── TEXT

Monday 12 December 2011

No Love in Juba

Sex workers tell their stories about growing prostitution in South Sudan

Prostitution in Southern Sudan is on the rise. Juba, the capital city of the semi-autonomous region and a territory belonging to the indigenous Bari tribe is hit by sexual workers, most of whom have been flowing into Juba from the neighboring countries of East Africa such as Congo, Uganda, Kenya, Ethiopia and Tanzania.
Sudanese Sex Workers
These sexual trade workers are mostly foreigners while others are Southern Sudanese girls and ladies as well as northern Sudanese ladies who decided to move to the South and access sexual freedom away from the Islamic law prohibiting sex in the north.
Such Sudanese girls who involve in commercial sexual intercourse are those girls who have adopted East African cultures and Arab girls who escaped Islamic law in Khartoum and flew to stay in Juba leaving behind their families.
Sudan Tribune had conducted interviews with some of such prostitutes who told about their sexual life in Southern Sudan, which they said was centered on making money rather than love.

Unfortunately I got pregnant in Uganda

Ugandan woman, Ms. Lora William, confirmed that she came to Juba to get wealth through prostitution.

"I was just a school girl in Kampala at Kampala International University (KIU) but unfortunately I got pregnant. I was deceived by my classmate and after he knew that I was pregnant, the guy disowned me immediately and my parents dismissed me from family house.
I have nowhere to go then I decided to go to Sudan. As I just reached to Aru [Ugandan town close to Sudan border], I got a tall Sudanese man who loved me at a lodge and I started to have sex with him that night.
On my way to Juba, he told the migration office that this is my wife and I was allowed to enter into Sudan through his approach to Sudanese migration authority," the Ugandan lady narrated.
“There is no love – only money can make you everything you dream to get in Juba. Only relatives working in government would get you everything you would like to achieve in the Government of Southern Sudan (GoSS) system."
"Few of my friends are working in government offices as employees as well as few of them are private secretaries," she revealed.

I was convinced to leave my husband

"I was a married woman in Ethiopia but this Sudanese man influenced me to leave my husband."
He always told me that he was not married and he was also a big man in Government of Southern Sudan.
He told me to visit Sudan.
Ms. Fruiti Magabsi, from Ethiopia, said the proximity of her country made it easier to travel to Sudan. "I came to Juba in 2009. I managed to arrive Sudan through my friend who was a South Sudanese soldier who [previously] got trained in Ethiopia.
"The guy had a lot of money in his wallet and all the money were Dollars with Euros. I decided to leave my two children and joined this man in hotel and I followed him to [southern] Sudan through his instructions using Kenya road by land while he traveled by air leaving me behind."

────

_EXERCISE REQUIREMENTS_
A. Answer these questions from the article on prostitution in Juba:
(i) Which university did Lora William attend in Kampala?
(ii) In what year did Fruiti Magabsi come to Juba?
(iii) Juba is described as territory belonging to which indigenous tribe?
B. Reproduce the part of the article on prostitution in Juba that opens with the words containing "He told me to" and closes with "trained in Ethiopia.", substituting "officer" for "soldier".
The material after this point is separate from the article and unrelated to it.

── ENTRIES PROVIDED

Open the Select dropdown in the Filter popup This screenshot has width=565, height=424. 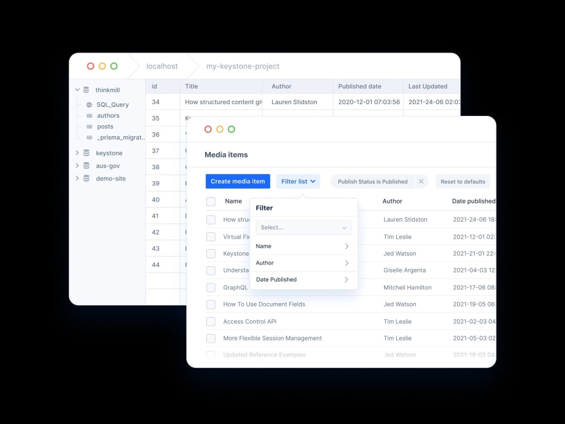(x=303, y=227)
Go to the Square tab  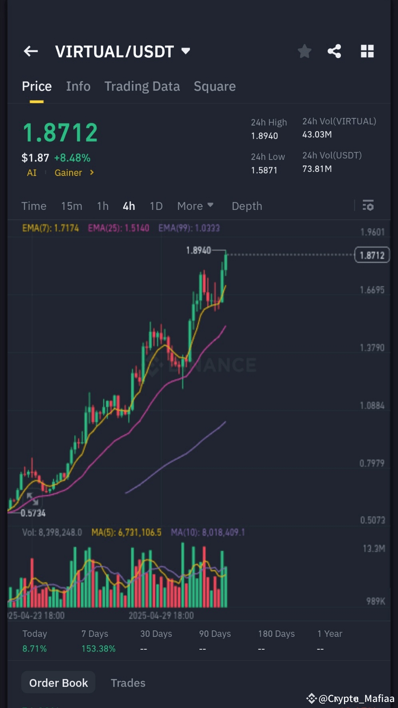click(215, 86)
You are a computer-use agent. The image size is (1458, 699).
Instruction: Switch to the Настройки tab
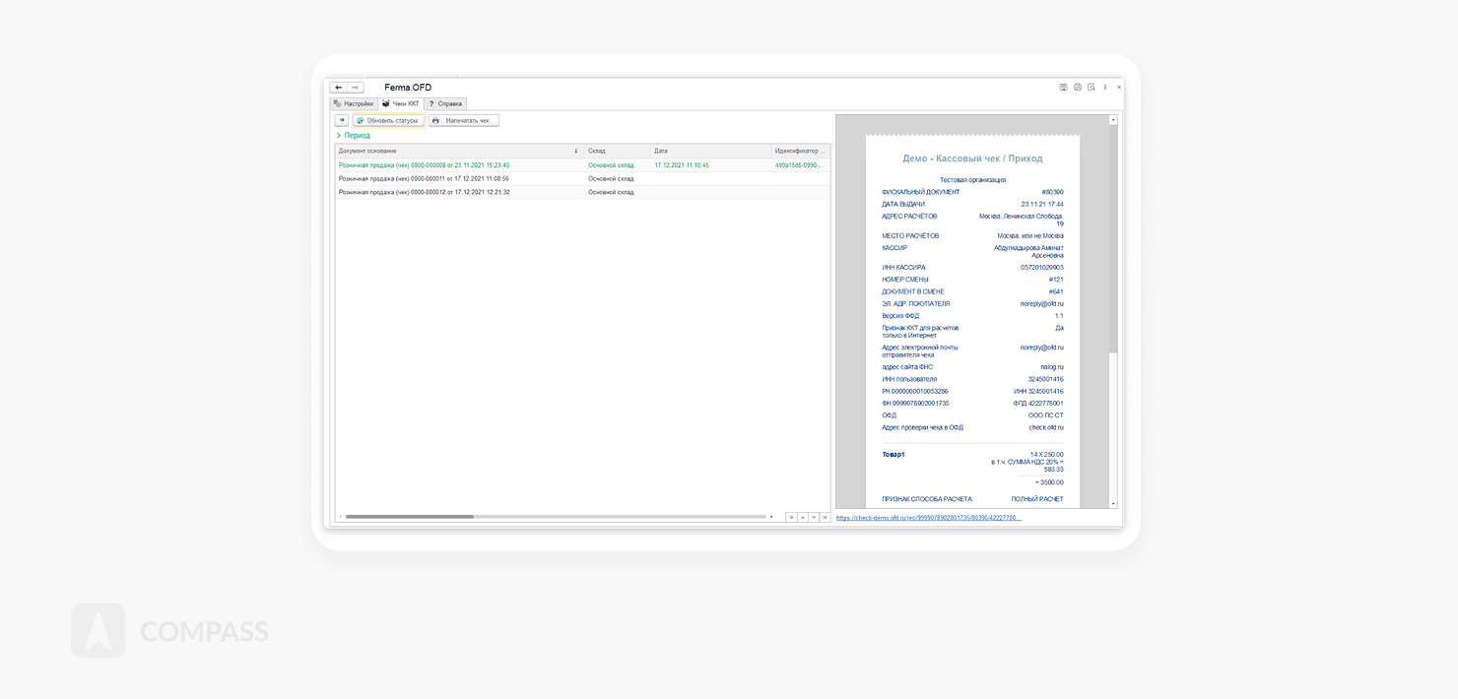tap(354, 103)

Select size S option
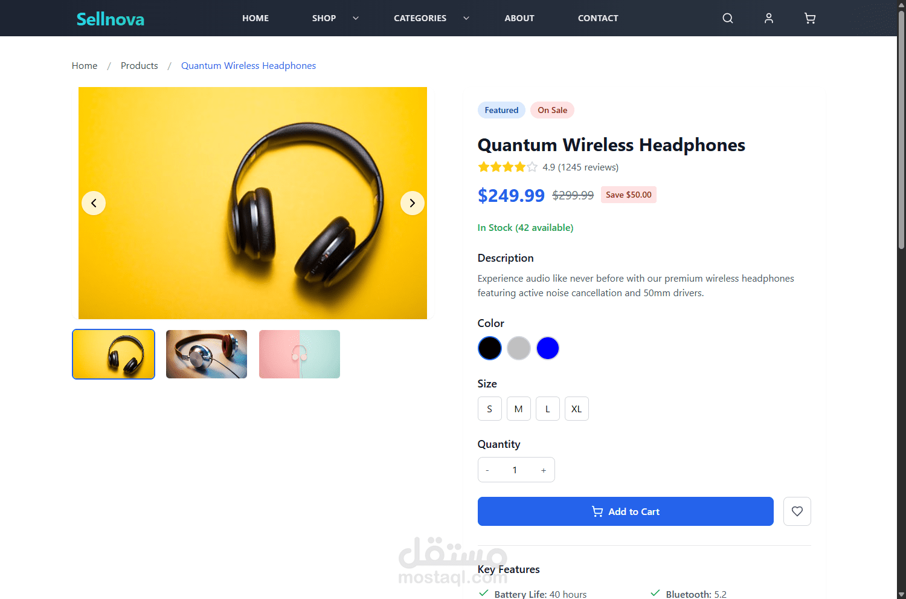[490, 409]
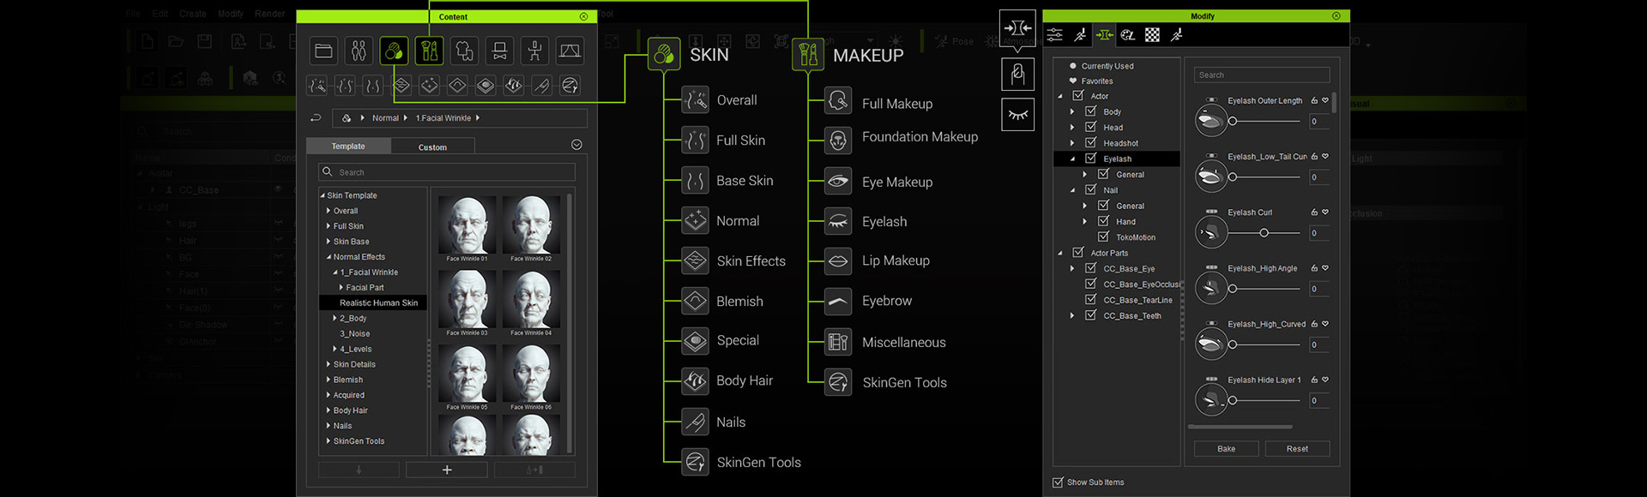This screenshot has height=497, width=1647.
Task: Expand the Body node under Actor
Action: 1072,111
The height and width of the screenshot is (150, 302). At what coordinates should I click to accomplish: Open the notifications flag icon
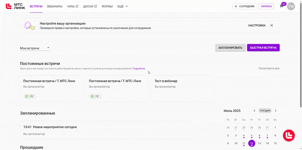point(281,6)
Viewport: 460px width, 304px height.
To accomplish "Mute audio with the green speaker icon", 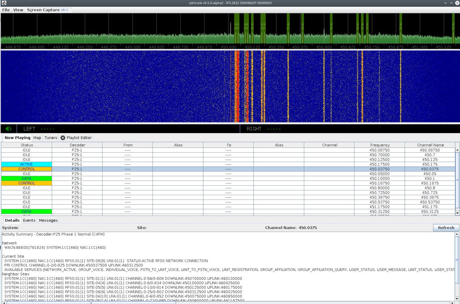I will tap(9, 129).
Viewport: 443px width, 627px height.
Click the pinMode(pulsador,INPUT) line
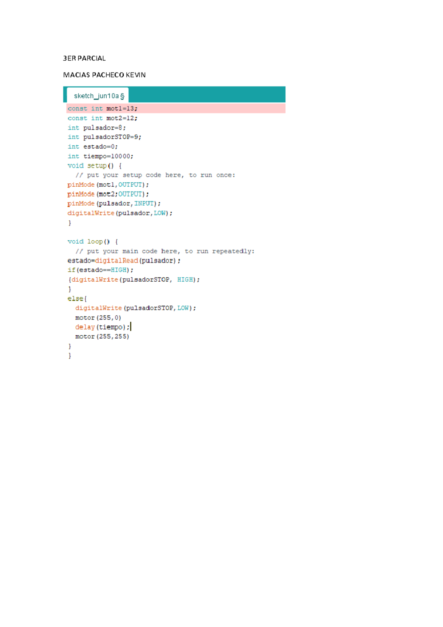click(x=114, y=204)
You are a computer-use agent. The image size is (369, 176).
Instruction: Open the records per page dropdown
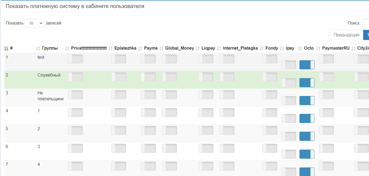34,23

────

_FULL SOLUTIONS_
A.
(i) Kampala International University (KIU)
(ii) 2009
(iii) The Bari tribe

B.
He told me to visit Sudan.
Ms. Fruiti Magabsi, from Ethiopia, said the proximity of her country made it easier to travel to Sudan. "I came to Juba in 2009. I managed to arrive Sudan through my friend who was a South Sudanese officer who [previously] got trained in Ethiopia.